One more reaction from @chimejaypee: “He tried to pose for the shot.”  Former Super Eagles striker, Julius Aghahowa also singles out Maduka Okoye for blame, accusing him of failing to save a ball that was coming directly “towards his direction.” What is the big lesson? Nigerians simply don’t want to lose at all. They will blame anybody including the weather. In life, in every sphere of it, you are only as good as your last performance. The day you fail, nobody remembers all the good things you did previously. The same people who praise you today can turn against you tomorrow, once their expectations are not met. It was never about you to start with, but their own feelings and selfishness. Can someone please explain this to Maduka Okoye to let him know that he tried his best and we must be glad that he showed up for Nigeria?

But why is everyone so uptight about Nigeria’s performance at the AFCON? You cannot sow corn and expect to reap wheat.
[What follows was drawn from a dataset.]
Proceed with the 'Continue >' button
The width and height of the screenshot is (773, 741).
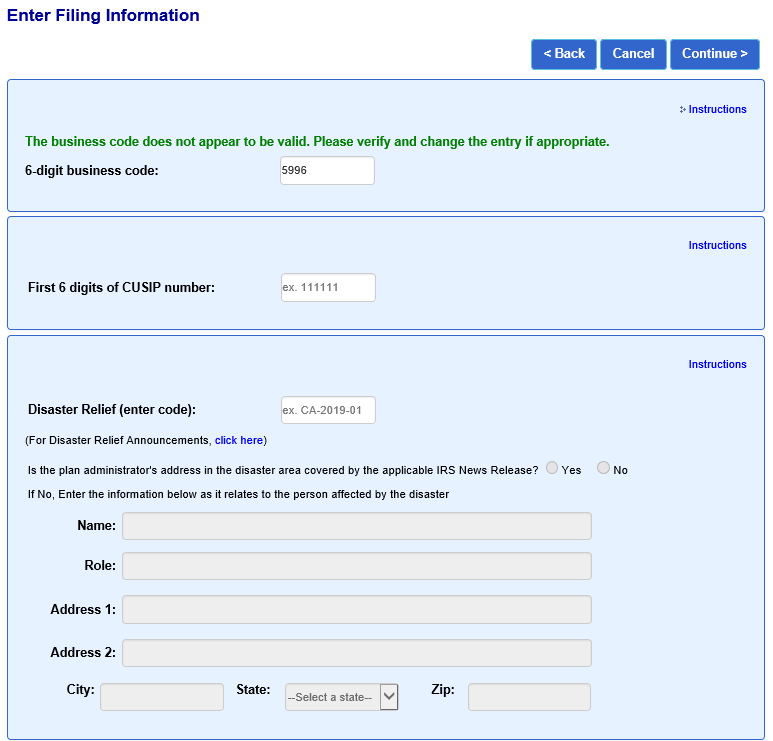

Is that possible, within the laws of nature? Nigeria wants to win gold at AFCON 2021, but the same country was never ready to excel. In fact, the sterling performance at the group stage was a miracle. In Nigeria, we go to tournaments and expect to perform miracles – miracles that are not backed up with strong preparation and organization. We experiment and expect accidental success. That kind of approach to international competition, be it in sports, science or literature, does not yield the accidents that we expect simply because the opponents are better prepared. Rohr was Nigeria’s longest serving Technical adviser but after 64 months, he had nothing to show for it. Nonetheless, Rohr must be laughing wherever he is now. After he was sacked, he granted interviews in which he said his sack was unnecessary and he could have won the cup for Nigeria. Nobody trusted him because the best he offered and achieved was a third place position in the 2019 AFCON in Egypt. During the playoffs for the 2021 AFCON in Cameroon, Nigerians were shocked that the country only narrowly qualified. They also found it hard to believe that Nigeria had to struggle not to be disgraced by Cape Verde. They asked for Rohr’s sack. And he was booted out, and now he doesn’t even have a visa to Nigeria. He can’t even access the unpaid arrears that have now been paid into his Nigerian bank accounts. He should therefore be very careful how he laughs because he was certainly part of the problem: coaching the Nigerian national team from Europe, and failing to modernise his tactics! 

There are other problems of course: the crisis of football administration in Nigeria. Those who can make a difference are not  allowed to express opinions: so much division in the House of Football. Nigeria also lacks the infrastructure for developing local talent. The structures of old that produced gifted footballers from the secondary school level, Principal’s Cup have disappeared. Nigeria used to have a robust local league in the days of Stationery Stores of Lagos, BCC Lions of Gboko, Leventis United, Abiola Babes FC, Iwuanyanwu National, Enugu Rangers, Bendel Insurance, IICC Shooting Stars FC of Ibadan, NEPA FC, New Nigeria Bank FC, Calabar Rovers, Mighty Jets of Jos.  Not anymore. There are many teams across the country, but their owners are not investing enough. Nigeria has the talents and a youthful population that can offer more, given the right nurturing environment. We should stop blaming phone calls, spiritual energy, Okoye’s good looks or the weather for the Super Eagles exit from the 2021 AFCON in Cameroon. The exit was foreseeable. Under different circumstances, it was avoidable.    

Reuben Abati, a former presidential spokesperson, writes from Lagos.